Die Gäste bei „Markus Lanz“ (ZDF) am 24.05.2022. © ZDF Mediathek (Screenshot)

Der Ukraine-Krieg bleibt bei „Markus Lanz“ Thema. Am Dienstag in Form einer drohenden Weizenknappheit, die Putin wohl zu seinen Zwecken verschärft.

Hamburg – Eigentlich war für Dienstagabend bei „Markus Lanz“ Ex-Vizekanzler Sigmar Gabriel (SPD) angekündigt. Doch Gabriel fand sich nicht im ZDF-Latenight-Talk ein, offenbar spontan besteht die Runde aus nur drei Gästen. Was es mit dem Fernbleiben Gabriels auf sich hat, erklärt Lanz in der Sendung nicht.

So debattieren der Migrationsforscher Gerald Knaus, die Wirtschaftswoche-Journalistin Cordula Tutt und der Agrarökonom Matin Qaim ohne Deutschlands ehemaligen Außenminister über tatsächliche und mögliche Folgen des Ukraine-Kriegs. Lanz nutzt Gabriel in dessen Abwesenheit dennoch als Stichwortgeber – so warne der Sozialdemokrat davor, dass die Weltgemeinschaft „auf einen neuen eisernen Vorhang“ zulaufe.

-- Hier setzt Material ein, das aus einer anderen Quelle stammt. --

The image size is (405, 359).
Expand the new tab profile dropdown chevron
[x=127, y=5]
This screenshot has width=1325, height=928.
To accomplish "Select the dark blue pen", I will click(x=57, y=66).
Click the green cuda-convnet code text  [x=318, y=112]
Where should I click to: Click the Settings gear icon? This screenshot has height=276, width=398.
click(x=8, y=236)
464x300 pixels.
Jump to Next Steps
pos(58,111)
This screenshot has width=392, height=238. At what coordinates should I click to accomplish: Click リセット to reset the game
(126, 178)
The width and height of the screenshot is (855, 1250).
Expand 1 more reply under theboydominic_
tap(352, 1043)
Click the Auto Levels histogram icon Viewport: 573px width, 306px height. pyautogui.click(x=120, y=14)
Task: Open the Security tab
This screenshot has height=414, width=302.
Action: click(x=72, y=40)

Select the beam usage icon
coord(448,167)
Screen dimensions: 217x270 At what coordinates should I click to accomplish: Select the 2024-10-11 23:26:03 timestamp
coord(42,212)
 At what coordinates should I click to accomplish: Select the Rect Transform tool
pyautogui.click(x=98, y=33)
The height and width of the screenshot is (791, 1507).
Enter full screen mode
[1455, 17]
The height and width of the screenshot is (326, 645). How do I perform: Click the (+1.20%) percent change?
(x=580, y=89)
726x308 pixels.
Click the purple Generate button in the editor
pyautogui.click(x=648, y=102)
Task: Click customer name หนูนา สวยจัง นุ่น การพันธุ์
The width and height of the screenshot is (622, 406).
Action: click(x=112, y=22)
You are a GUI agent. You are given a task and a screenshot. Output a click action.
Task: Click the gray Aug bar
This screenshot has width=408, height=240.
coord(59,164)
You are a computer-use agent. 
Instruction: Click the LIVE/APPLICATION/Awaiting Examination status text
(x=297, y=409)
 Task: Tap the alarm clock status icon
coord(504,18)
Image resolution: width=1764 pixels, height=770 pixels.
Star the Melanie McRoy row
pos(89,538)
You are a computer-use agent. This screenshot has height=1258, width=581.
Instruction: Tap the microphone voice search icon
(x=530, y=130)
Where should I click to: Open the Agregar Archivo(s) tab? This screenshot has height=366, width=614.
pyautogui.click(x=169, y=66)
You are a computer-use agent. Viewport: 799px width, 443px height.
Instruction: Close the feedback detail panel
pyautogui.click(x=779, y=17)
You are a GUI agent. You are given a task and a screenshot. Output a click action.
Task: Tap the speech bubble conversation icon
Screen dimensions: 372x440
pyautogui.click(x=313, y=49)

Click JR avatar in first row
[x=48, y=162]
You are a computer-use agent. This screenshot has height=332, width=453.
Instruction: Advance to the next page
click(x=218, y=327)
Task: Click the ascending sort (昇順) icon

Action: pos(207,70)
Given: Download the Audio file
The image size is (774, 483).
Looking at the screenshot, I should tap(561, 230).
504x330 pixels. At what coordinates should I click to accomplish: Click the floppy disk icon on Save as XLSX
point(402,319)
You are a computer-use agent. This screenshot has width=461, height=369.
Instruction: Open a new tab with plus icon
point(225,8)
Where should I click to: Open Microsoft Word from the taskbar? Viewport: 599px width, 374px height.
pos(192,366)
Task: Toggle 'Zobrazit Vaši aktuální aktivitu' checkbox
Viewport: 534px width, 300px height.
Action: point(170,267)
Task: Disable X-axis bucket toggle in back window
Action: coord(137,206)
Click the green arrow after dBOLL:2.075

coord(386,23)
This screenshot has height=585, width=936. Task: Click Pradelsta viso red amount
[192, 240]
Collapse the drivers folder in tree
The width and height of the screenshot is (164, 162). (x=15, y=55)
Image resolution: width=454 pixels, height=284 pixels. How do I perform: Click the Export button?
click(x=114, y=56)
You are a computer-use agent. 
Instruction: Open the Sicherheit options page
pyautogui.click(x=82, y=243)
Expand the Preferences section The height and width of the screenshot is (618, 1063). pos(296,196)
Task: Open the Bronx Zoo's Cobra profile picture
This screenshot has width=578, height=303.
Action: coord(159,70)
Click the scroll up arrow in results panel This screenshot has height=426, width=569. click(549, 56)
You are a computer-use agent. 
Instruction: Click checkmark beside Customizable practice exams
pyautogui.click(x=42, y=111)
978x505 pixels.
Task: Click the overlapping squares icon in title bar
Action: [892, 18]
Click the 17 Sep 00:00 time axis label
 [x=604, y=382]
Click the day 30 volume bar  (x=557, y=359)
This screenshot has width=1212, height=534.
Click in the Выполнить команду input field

Ukraine in den Westen eingliedern? Migrationsforscher Knaus bei „Markus Lanz“: „Der historische Moment ist jetzt“

Knaus erklärt am Beispiel Schwedens, das sich nach 200 Jahren der Neutralität auf die Nato zubewegt, dass es in einem „neuen Kalten Krieg“ kaum Raum für Länder gebe, sich im „Niemandsland“ zu positionieren. Russland werde „nichts unversucht lassen“, ehemalige Sowjetstaaten wie Moldau, Georgien und die Ukraine zu zermürben. Entscheidend sei, auf welche Form des Zusammenlebens Europa sich künftig einigen wolle und ob es in der Lage sei, diese Staaten bei der Stabilisierung ihrer Demokratien zu unterstützen. „Dieser historische Moment ist jetzt da“, meint Knaus.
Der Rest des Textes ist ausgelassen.